* _EXCERPT_

How much private wealth has been destroyed to date by the misplaced interests of the politicians of both parties in Washington over the past several years, Med?

And you still ask for more?

Vi

PS: And as far as me sucking the cock of government ... fuck you. Social Security is one thing ... as you pointed out. You and I paid into this Ponzi scheme for years under duress at the point of government's gun.


Send it back you bile filled hypocrite, or quit yer bitchin.
 

misshestermoffitt

New Member
:clap:



House passes bill taxing Wall Street bonuses

  • House passes measure to recoup bonuses with a vote of 328-93
    Bill would tax bonuses of people in firms that received at least $5 billion in bailout
    People with incomes over $250,000 who received bonuses would be taxed at 90%
  • A similar Senate bill aims to recoup bonuses by taxing individuals and companies
 

ilkhan

Well-Known Member
Big freakin' deal who cares if they get bonuses its a drop in the bucket anyway. The thing I don't like it them using our money to buy up and consolidate their power on our dime. I mean the bailout legislation had the bonuses written into them to protect the bonuses. AND it was a Democrat that wrote the bill. So put aside all this Democrat/Republican argument they work for the same people its a big show for your entertainment thats it. Its like the WWE.

Look we can debate the merits and flaws of Socialism latter!! Hell I could go for a little bit of Socialism. Roll the FED into the Treasury Dept so congress can have proper oversight. Better yet do away with the whole damn system and return to gold or silver. Stop barrowing from other countries. The only thing that a central Bank is good for is timing the market that is what it does. It runs the stock market up with easy money. Then pulls the floor out from under everyone. Stock Prices plumet and the Banksters come in and buy up everything for pennies on the dollar. And guess who owns the FED its Global banking Cartels that own it and stand to gain when the market is MADE to slump. Yes Gold Has a buisness cycle but with the FED its much worse.

What do you think the world is going to be like under a Global World Bank (Thats what we are headed for) same old song just a new much bigger band.
 

misshestermoffitt

New Member
Ilkhan, do you realize the size of their bonus'? They want to pay 73 million dollars to 73 employees. That's a million per person. If you can't pay your bills as it is, should you really be tossing out that kind of cash? To people who obviously can't run a company successfully seeing as how they're BROKE.

* _ACTION ITEM_
In the forum thread, list every figure given under the headline "House passes bill taxing Wall Street bonuses," with what each one refers to. The material that comes next has no connection to the forum thread.

* _DATA SHOWN_
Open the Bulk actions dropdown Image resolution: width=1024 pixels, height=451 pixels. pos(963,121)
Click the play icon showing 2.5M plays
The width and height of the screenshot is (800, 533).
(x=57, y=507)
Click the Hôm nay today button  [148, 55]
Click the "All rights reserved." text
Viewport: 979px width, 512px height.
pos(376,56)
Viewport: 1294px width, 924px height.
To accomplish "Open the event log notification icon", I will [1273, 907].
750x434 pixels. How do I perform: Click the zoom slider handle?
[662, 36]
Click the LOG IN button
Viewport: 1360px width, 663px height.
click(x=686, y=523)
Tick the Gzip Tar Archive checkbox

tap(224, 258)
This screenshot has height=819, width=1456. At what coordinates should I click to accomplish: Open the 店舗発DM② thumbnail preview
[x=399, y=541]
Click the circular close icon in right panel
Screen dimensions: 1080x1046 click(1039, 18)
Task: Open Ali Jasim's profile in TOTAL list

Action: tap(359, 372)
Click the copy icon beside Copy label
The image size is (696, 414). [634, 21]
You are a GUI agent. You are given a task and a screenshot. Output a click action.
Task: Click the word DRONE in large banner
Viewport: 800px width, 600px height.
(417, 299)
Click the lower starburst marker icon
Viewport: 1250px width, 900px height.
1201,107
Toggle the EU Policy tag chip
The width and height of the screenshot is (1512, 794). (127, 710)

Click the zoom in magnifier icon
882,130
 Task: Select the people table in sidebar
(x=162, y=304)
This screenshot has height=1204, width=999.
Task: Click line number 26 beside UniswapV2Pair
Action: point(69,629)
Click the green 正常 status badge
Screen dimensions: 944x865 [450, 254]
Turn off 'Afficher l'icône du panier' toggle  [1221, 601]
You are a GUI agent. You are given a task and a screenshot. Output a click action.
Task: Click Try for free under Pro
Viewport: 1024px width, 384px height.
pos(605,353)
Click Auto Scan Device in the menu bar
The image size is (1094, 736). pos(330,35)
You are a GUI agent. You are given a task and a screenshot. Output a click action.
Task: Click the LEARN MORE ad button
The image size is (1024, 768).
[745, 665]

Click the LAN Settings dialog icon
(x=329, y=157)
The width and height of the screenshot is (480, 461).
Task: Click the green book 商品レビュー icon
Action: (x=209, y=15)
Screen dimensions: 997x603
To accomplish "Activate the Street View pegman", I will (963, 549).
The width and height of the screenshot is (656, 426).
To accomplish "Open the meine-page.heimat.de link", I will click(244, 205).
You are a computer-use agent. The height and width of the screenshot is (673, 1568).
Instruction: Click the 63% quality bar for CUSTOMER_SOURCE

* _YOUR SOLUTION_
- 328-93: the House vote that passed the measure
- $5 billion: the minimum bailout a firm must have received for its people's bonuses to be taxed
- $250,000: the income level above which people who received bonuses would be taxed
- 90%: the rate at which those bonuses would be taxed